| Problem to solve |
Return every line of the records below verbatim, with no pictures in the copy.
= Beginning of Section =
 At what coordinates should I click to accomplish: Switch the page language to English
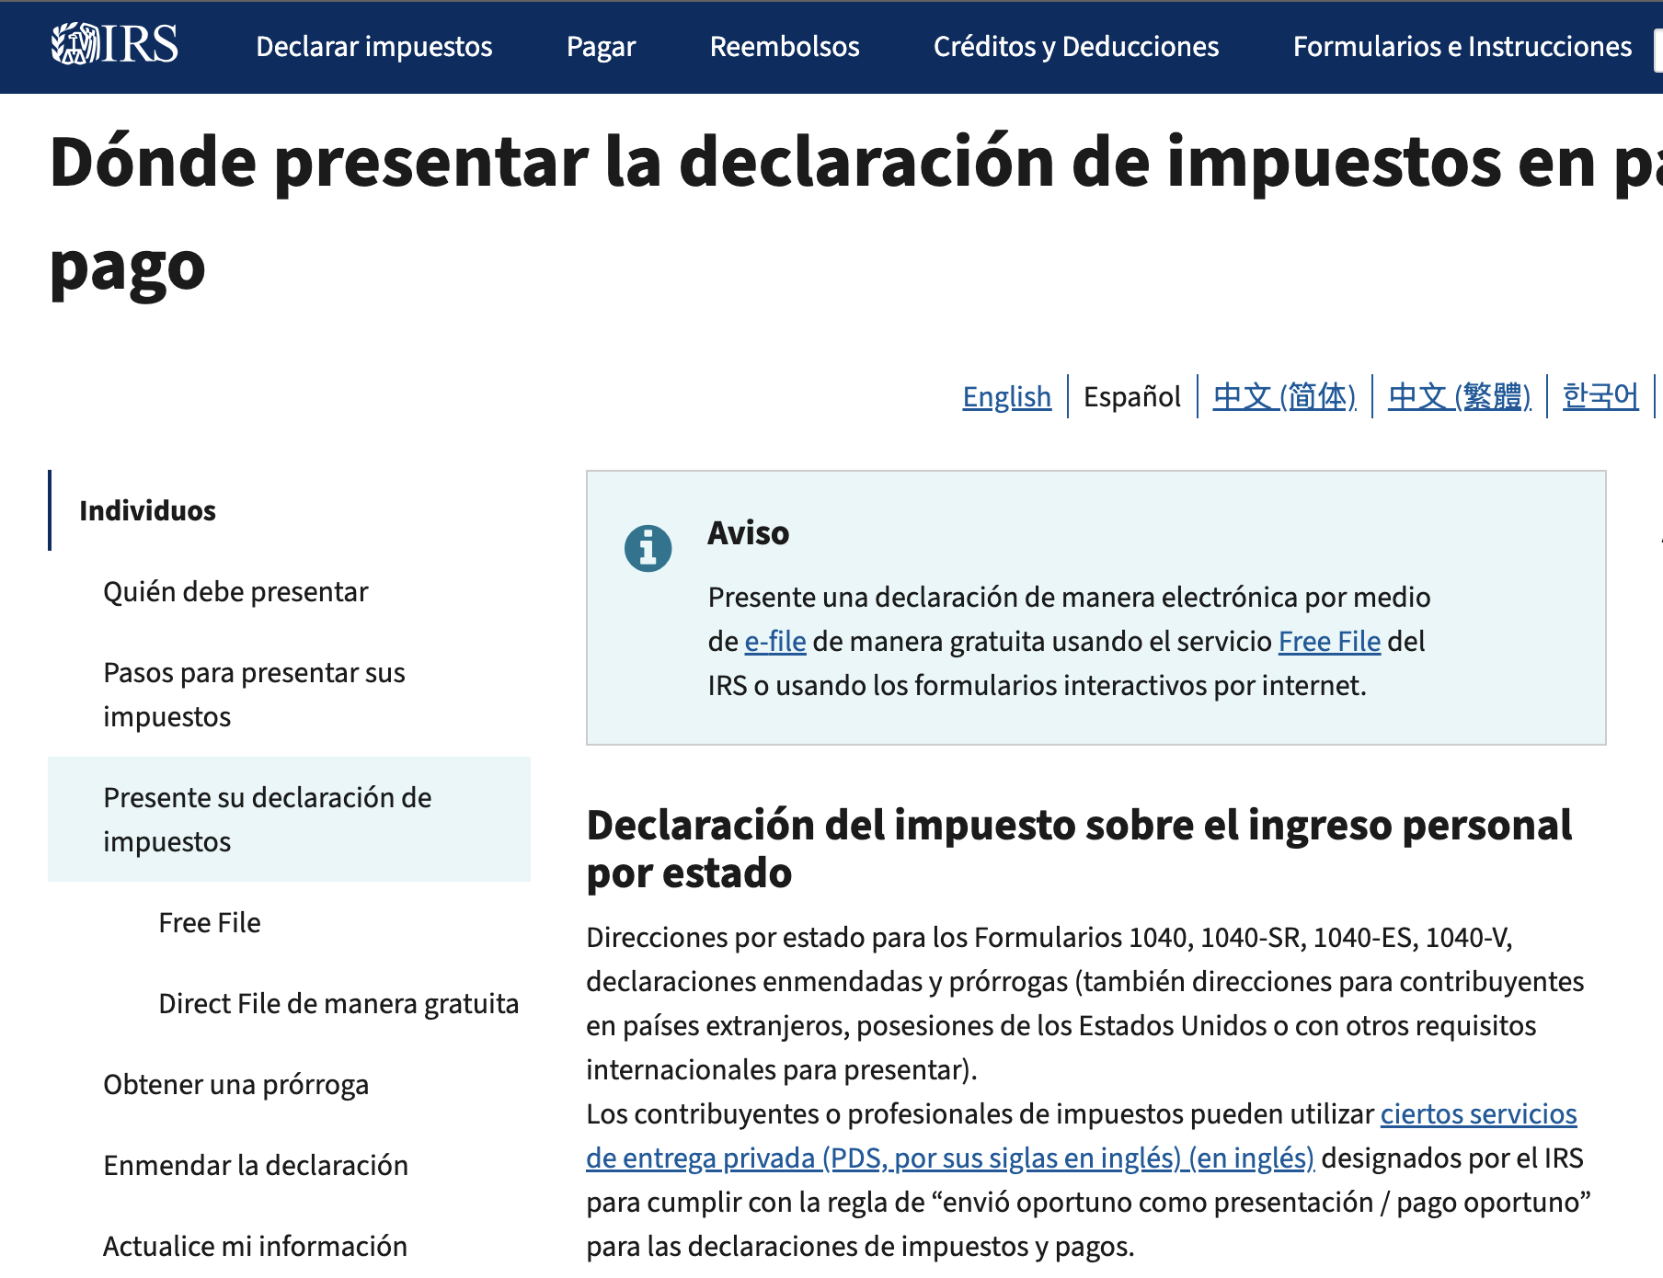[1006, 396]
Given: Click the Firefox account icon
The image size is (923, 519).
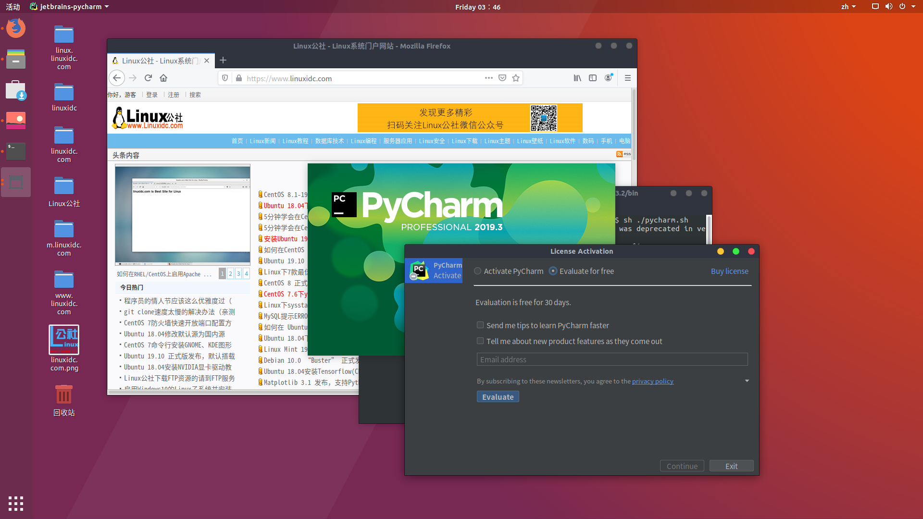Looking at the screenshot, I should (608, 78).
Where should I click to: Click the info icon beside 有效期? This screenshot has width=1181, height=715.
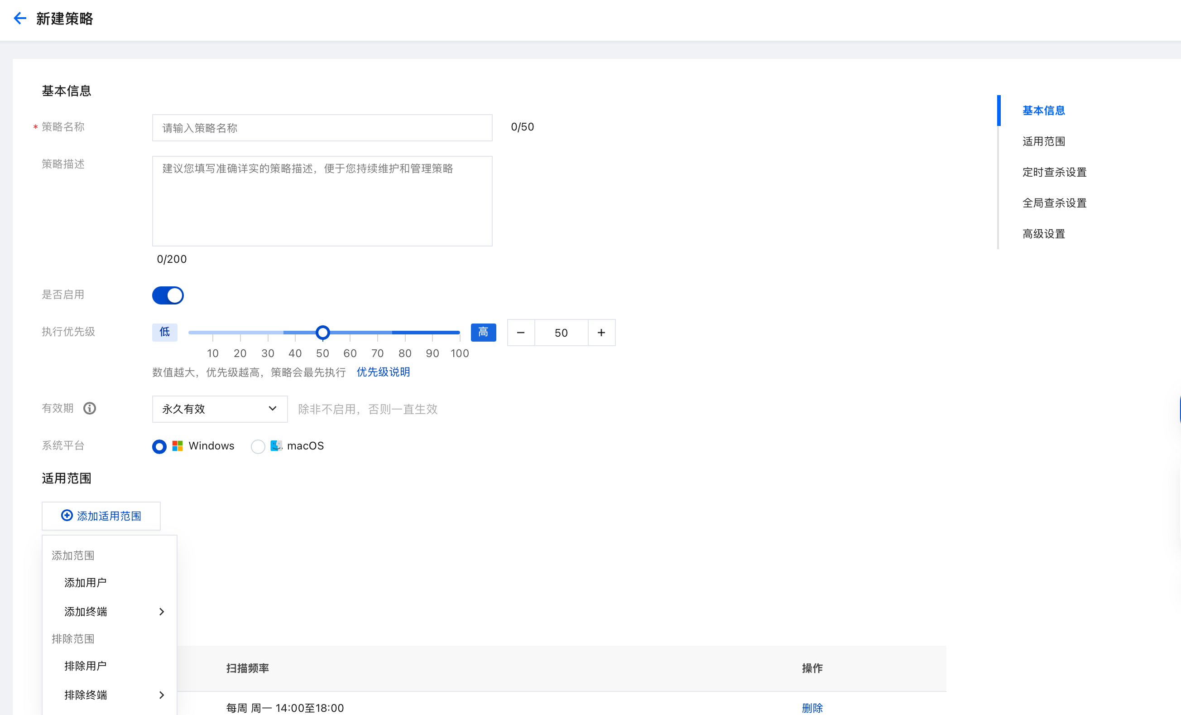(x=90, y=409)
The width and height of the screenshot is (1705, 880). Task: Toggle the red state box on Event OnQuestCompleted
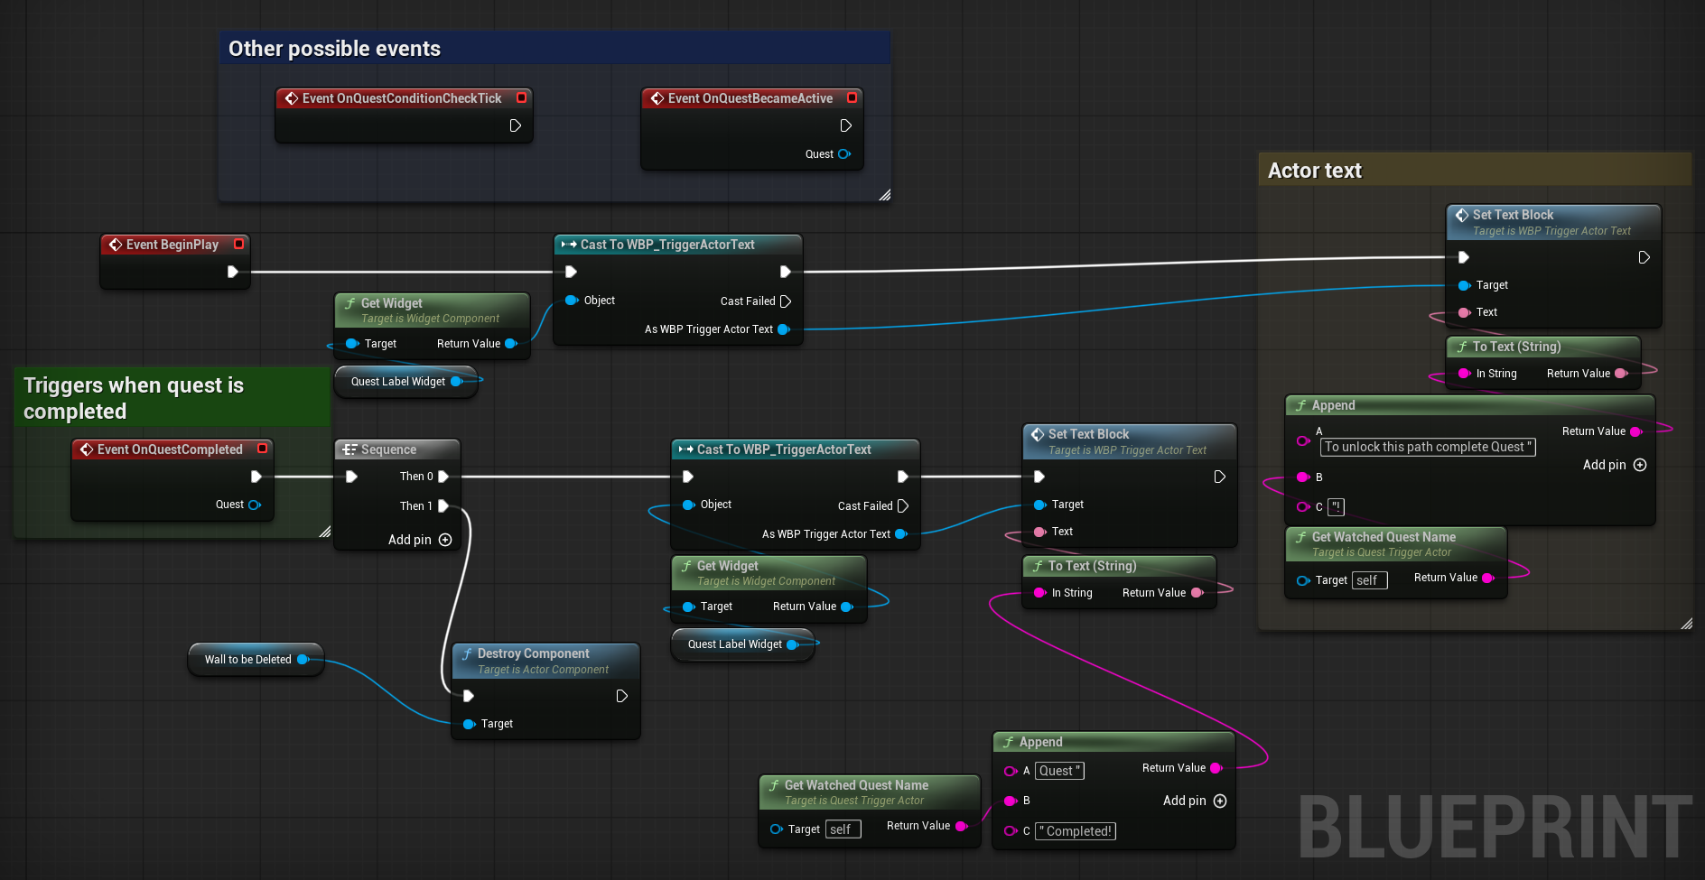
= End of Section =
| Exercise response |
 At what coordinates should I click to accomplish: Switch the page language to English
[1006, 396]
Given: Click the Firefox account icon
The image size is (923, 519).
Looking at the screenshot, I should (608, 78).
Where should I click to: Click the info icon beside 有效期? This screenshot has width=1181, height=715.
(x=90, y=409)
The width and height of the screenshot is (1705, 880). Task: Toggle the red state box on Event OnQuestCompleted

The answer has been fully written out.